Team Spotlight: Demystifying the Complex World of Taxonomies and Machine Learning

Meet Marci Ladd, Certica’s product and solutions manager for Academic Benchmarks. A longtime member of the AB team, Marci manages Certica’s network of standards, taxonomies and the relationships between them, as well as the AB Connect recommendation engine and associated algorithms that power it. In addition to working closely with members of Certica’s product, sales and services teams, Marci spends much of her time helping AB Connect™ clients and prospective clients understand the multidimensional nature of relationships among and between learning standards, and how those relationships accelerate the alignment process. Keep reading to find out more about Certica’s resident taxonomist!

How long have you been in your role at Certica?

I started with Academic Benchmarks in 2005 and became a member of the Certica team when AB joined Certica in 2016. In that time, I’ve worn many hats – first in services and client support, then in product and solutions. It’s been very exciting to witness the evolution of AB over the years and see how the continual enhancements to AB Connect match up with the needs of our industry.

What exactly is a taxonomy?

Simply put, a taxonomy is a classification system. Most people think of biology – like the animal or plant kingdoms – but taxonomies are no longer limited to scientific classification. The purpose of a taxonomy is to make information easier to find; it’s a way to organize, catalog and index large volumes of information related to a particular subject in a logical and methodical way, using a defined set of terms and tags. Think of taxonomic terms and tags as search terms; they power a robust search and discovery experience that is a common need in this information age.

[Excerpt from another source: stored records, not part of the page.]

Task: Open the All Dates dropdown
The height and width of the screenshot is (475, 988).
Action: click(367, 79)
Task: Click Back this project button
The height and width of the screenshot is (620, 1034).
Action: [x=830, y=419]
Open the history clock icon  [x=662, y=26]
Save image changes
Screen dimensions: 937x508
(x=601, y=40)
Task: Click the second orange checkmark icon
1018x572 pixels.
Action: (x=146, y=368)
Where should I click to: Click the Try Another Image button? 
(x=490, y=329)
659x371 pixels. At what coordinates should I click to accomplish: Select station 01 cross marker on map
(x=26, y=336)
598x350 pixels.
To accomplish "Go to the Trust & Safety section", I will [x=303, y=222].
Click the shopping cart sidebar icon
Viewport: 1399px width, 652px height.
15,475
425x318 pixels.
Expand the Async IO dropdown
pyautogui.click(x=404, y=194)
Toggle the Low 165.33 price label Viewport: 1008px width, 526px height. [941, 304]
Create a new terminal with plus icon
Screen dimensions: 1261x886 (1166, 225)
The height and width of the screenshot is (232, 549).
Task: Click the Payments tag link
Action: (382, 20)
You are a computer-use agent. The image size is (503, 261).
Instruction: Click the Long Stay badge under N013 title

Why are taxonomies so important to Academic Benchmarks and the alignment process?

The Academic Benchmarks taxonomies are the foundation of the AB Connect alignment system. Our unique model for codifying learning standards with our taxonomies is used by the AB Connect recommendation engine, to provide an efficient and accurate process to tag and align content and maintain those alignments over time. To align means to bring into precise adjustment or correct relative position; in the world of education, this implies a precise relationship between learning standards and content. Precise alignment is achieved through the use of the Academic Benchmarks taxonomies and AB Connect alignment system.

Can you explain how the recommendation engine works, and how it improves the accuracy and efficiency of the alignment process?

Google, Amazon, Pandora, Netflix – they all use machine learning to predict what a user will like or dislike. They take input from the user and return related results in prioritized order.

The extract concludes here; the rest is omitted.